Street racing is illegal, though. To say that it’s a dangerous pastime is also an understatement. There are some very real street racing consequences of which you should be aware.
You could face various criminal charges, and if you injure someone by accident, they might file a civil lawsuit against you as well. You never know when some drunken bystander is going to get in the way of one of these high-speed vehicles that you’ve modified to go much faster than it usually would.
The gang element
We should also mention that street racing often attracts a gang element. Crips, Bloods, Latin Kings, and others enjoy street racing, and you’ll often find their members front and center at the most popular venues where it occurs.
This means that you could catch a stray bullet if there’s an argument and the guns start coming out. Aside from that, these races generally attract a macho, testosterone-fuelled crowd. Even if no one there has any direct gang affiliations, that’s not likely to stop any of them from attacking each other if they exchange the wrong words or lock eyes either before a race or after one.
The drug element
It should also not surprise you that you’ll often find illegal drugs at these events. While recreational marijuana is legal in some states now, you might encounter methamphetamines, cocaine, and other Schedule 1 narcotics. If the police bust a street race and catch you with any of those on you, you’ll certainly face fines or jail time.
Street races often serve as convenient locations for drug selling and buying as well. Even if you’re only there to watch the races and you don’t have any direct involvement, you’re still physically present in a location where a major drug buy might be happening just steps away. The volatility of these events sometimes ends in violence.
The racing lifestyle’s appeal
All the negativity is easy to see, but some individuals are willing to ignore that. That’s because they find the speed and raw emotions thrilling.
Whether you’re driving one of these vehicles, you’re instrumental in customising them, or you’re just there to watch the action, it’s possible to understand why this type of lifestyle and event would appeal to specific population segments. If you’re an adrenaline junkie, it’s hard not to enjoy watching individuals risk life and limb trying to push each other and their cars beyond their previous barriers or limitations.
Generally, attending these races or taking part in them is asking for trouble, and if you want to stay out of the line of fire and away from a possible police raid, it’s best to stay well apart from these events.
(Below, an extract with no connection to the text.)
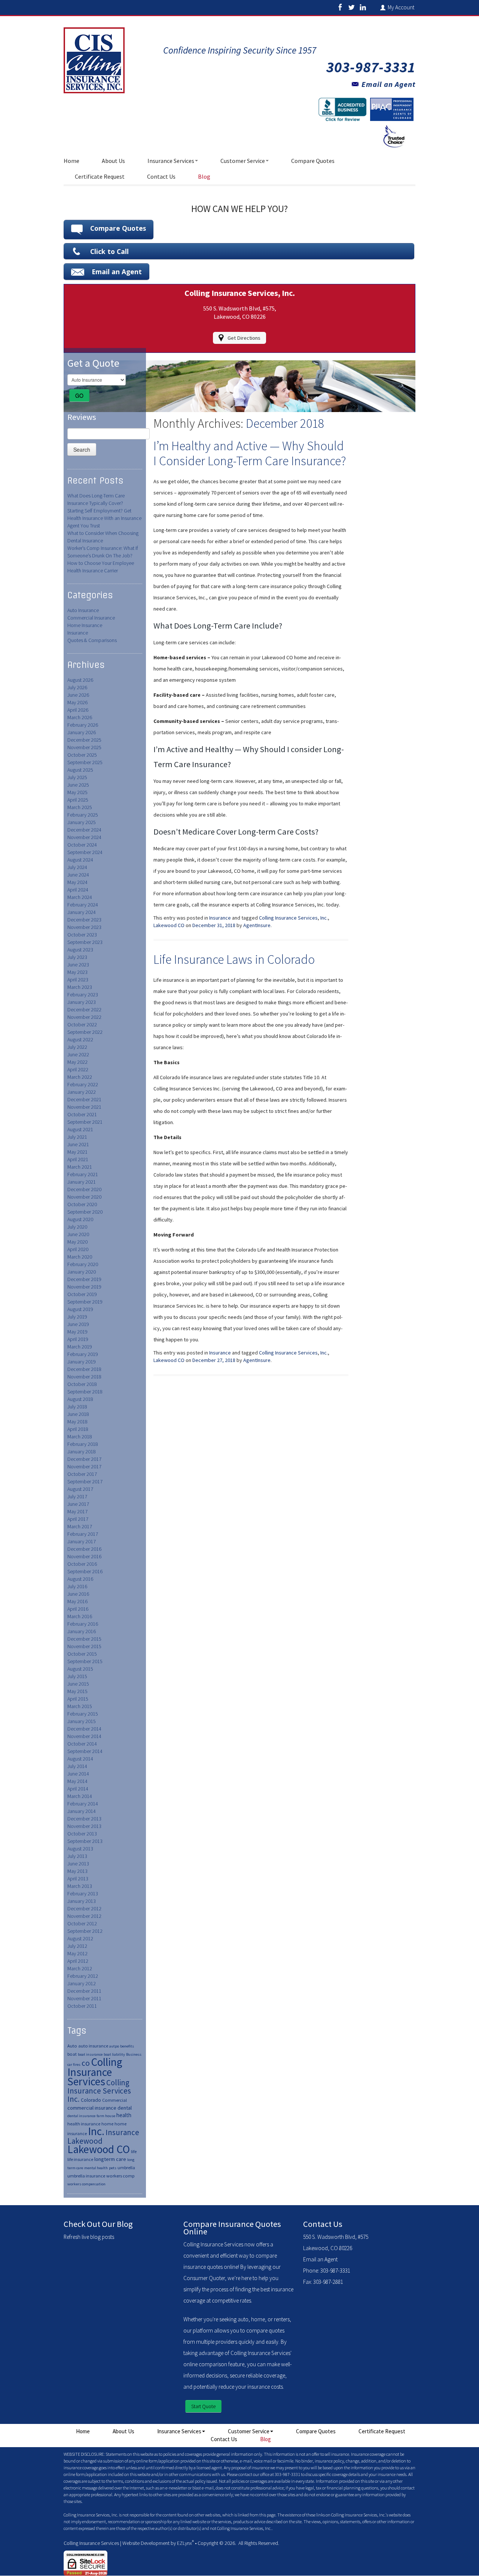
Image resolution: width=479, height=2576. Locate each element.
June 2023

The gangs and the drugs are worrying enough, but Paul Walker’s ironic death might be enough to convince you to keep away. Tragically, he died while in a vehicle that was going much faster than it should have been.
If you’re into fast vehicles, you might look into NASCAR or stock car races instead. They’re legal, and they provide many of the same thrills. If you seek out the street racing lifestyle, you’re trying to be an outlaw, and that comes with a set of risks that it’s impossible to ignore. Losing your life either behind the wheel or when gunfire erupts are equally likely, and if you stay away, you’ll also stay out of police lockups.